[start of DATASET CONTENT]

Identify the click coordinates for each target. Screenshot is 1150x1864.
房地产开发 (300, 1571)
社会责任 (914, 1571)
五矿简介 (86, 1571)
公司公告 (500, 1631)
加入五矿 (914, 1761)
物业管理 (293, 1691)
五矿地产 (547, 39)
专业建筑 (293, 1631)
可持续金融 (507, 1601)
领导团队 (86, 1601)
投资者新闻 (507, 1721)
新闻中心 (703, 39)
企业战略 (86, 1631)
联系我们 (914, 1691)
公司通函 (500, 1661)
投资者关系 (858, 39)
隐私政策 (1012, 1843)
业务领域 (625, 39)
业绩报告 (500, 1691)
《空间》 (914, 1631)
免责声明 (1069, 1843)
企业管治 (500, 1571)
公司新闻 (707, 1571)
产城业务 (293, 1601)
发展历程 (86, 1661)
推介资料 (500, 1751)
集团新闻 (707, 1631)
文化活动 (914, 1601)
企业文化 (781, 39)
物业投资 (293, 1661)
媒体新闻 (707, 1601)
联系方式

[end of DATASET CONTENT]

WHAT TO DO. Rewrite all the rows above, changing "五矿简介" to "关于五矿" and keeping everything else the same.

ANSWER TO THE EXERCISE.
Identify the click coordinates for each target. Screenshot is 1150x1864.
房地产开发 (300, 1571)
社会责任 (914, 1571)
关于五矿 (86, 1571)
公司公告 (500, 1631)
加入五矿 (914, 1761)
物业管理 (293, 1691)
五矿地产 (547, 39)
专业建筑 (293, 1631)
可持续金融 (507, 1601)
领导团队 (86, 1601)
投资者新闻 (507, 1721)
新闻中心 (703, 39)
企业战略 (86, 1631)
联系我们 (914, 1691)
公司通函 (500, 1661)
投资者关系 (858, 39)
隐私政策 (1012, 1843)
业务领域 (625, 39)
业绩报告 (500, 1691)
《空间》 (914, 1631)
免责声明 (1069, 1843)
企业管治 (500, 1571)
公司新闻 (707, 1571)
产城业务 (293, 1601)
发展历程 (86, 1661)
推介资料 (500, 1751)
集团新闻 (707, 1631)
文化活动 (914, 1601)
企业文化 (781, 39)
物业投资 (293, 1661)
媒体新闻 (707, 1601)
联系方式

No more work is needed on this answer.